Building a website. Setting up a blog. Learning how to deploy something on the internet. Writing code that doesn’t quite work the first time — or the fifth. These are modern DIY projects, even if they don’t involve tools you can hold in your hand.
They come with the same uncertainty. The same friction. The same temptation to stop and let someone else handle it.
And they offer the same reward when you push through.
I’ve watched people talk themselves out of technical projects before they even begin.
I’m not technical.
I’ll break something.
I’ll never get it right.
Those thoughts are familiar. I’ve had them too.
But building something — even clumsily — changes how you see yourself. When you’ve wrestled with a broken layout, a misconfigured setting, or a confusing error message and eventually figured it out, you walk away knowing something important: you’re capable of learning hard things.
That knowledge sticks.
Yes, there’s often a cost savings when you do things yourself. That’s real, and it helps.
But for me, the bigger value has always been independence.
DIY builds a belief in yourself — a sense that you’re not helpless when something goes wrong. That you have options. That you can at least try before defaulting to outsourcing every problem.
When you never try, you lose the opportunity to learn. You also lose the chance to discover what you’re capable of.
DIY changes how you see yourself.
You start to think of yourself as more capable. More competent. More adaptable. Even if you don’t end up fixing the thing, you’ve reduced the mystery around it.

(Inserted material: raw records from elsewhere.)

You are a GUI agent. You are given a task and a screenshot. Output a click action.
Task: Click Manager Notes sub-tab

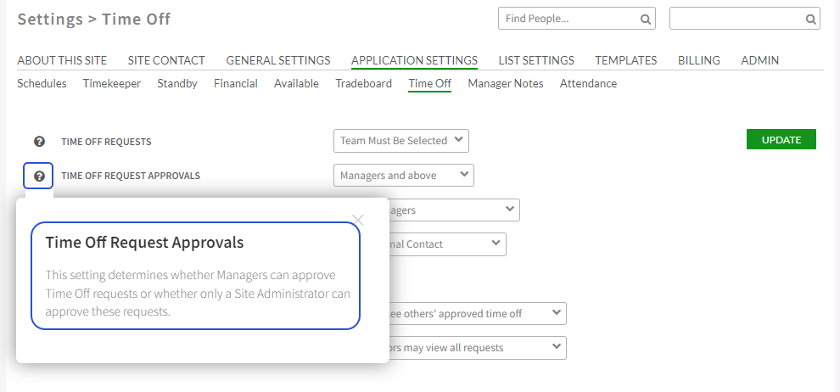coord(506,84)
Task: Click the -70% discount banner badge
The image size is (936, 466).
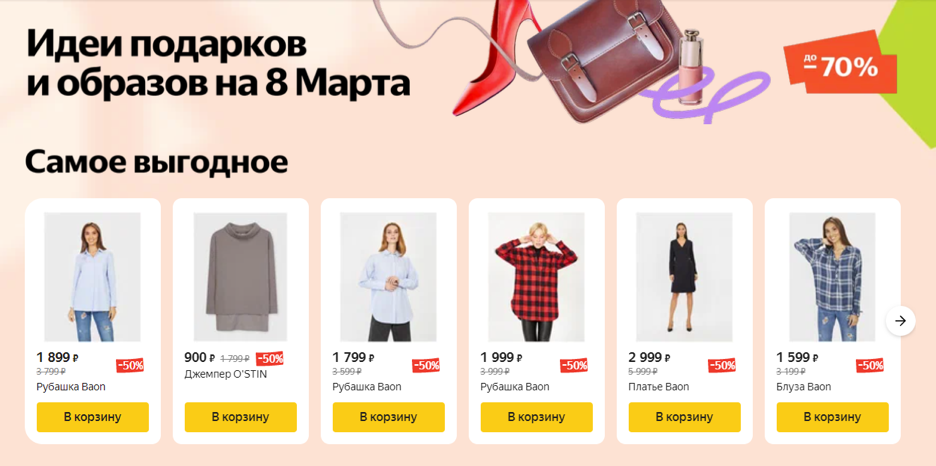Action: [840, 65]
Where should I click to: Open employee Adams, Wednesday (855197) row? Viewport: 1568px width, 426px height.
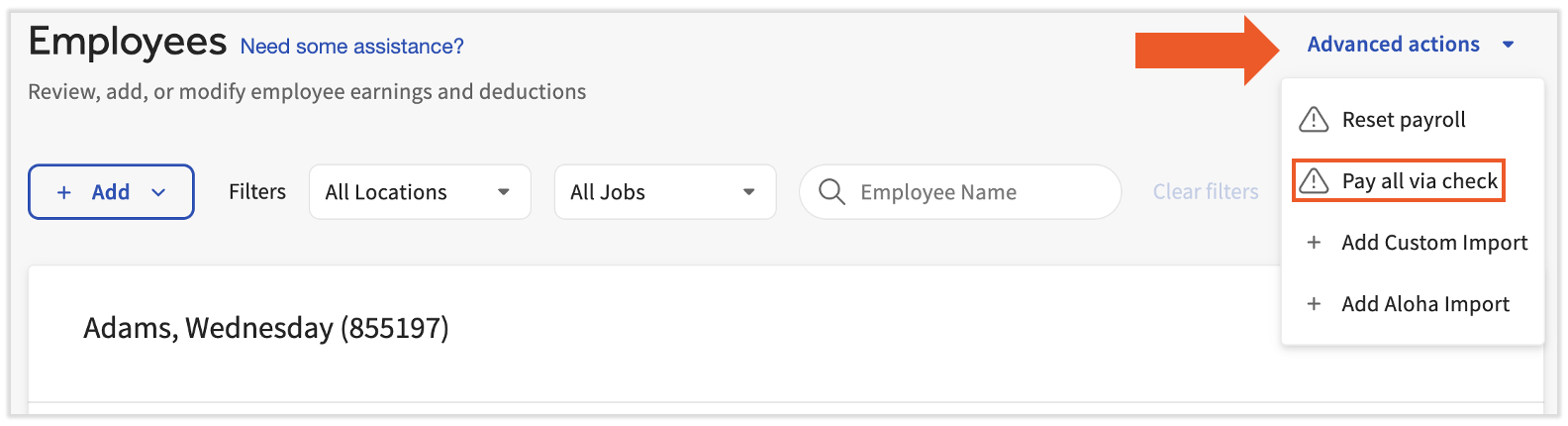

Fear shrinks when you understand how something works — or at least how it might work.
That reduction in uncertainty carries over into other parts of life.
Another underrated benefit of DIY — especially technical DIY — is optionality.
Sometimes calling an expert takes too long. Sometimes you don’t even know who to call. Sometimes the problem isn’t big enough to justify outside help — but it still needs solving.
DIY gives you another path.
Not the only path. Just another viable one.
I like to think of DIY not as a money-saving strategy, but as an agency-building one.
It’s about problem-solving. About trying before assuming you can’t. About reminding yourself that you’re allowed to engage with the world directly — whether that world is physical or digital — instead of only consuming solutions built by others.
DIY shrinks fear. It shrinks uncertainty. And over time, it builds a quiet confidence that says: I can figure this out — or at least get closer than I was before.
And that belief is useful far beyond the garage, the workbench, or the half-finished website sitting in a browser tab.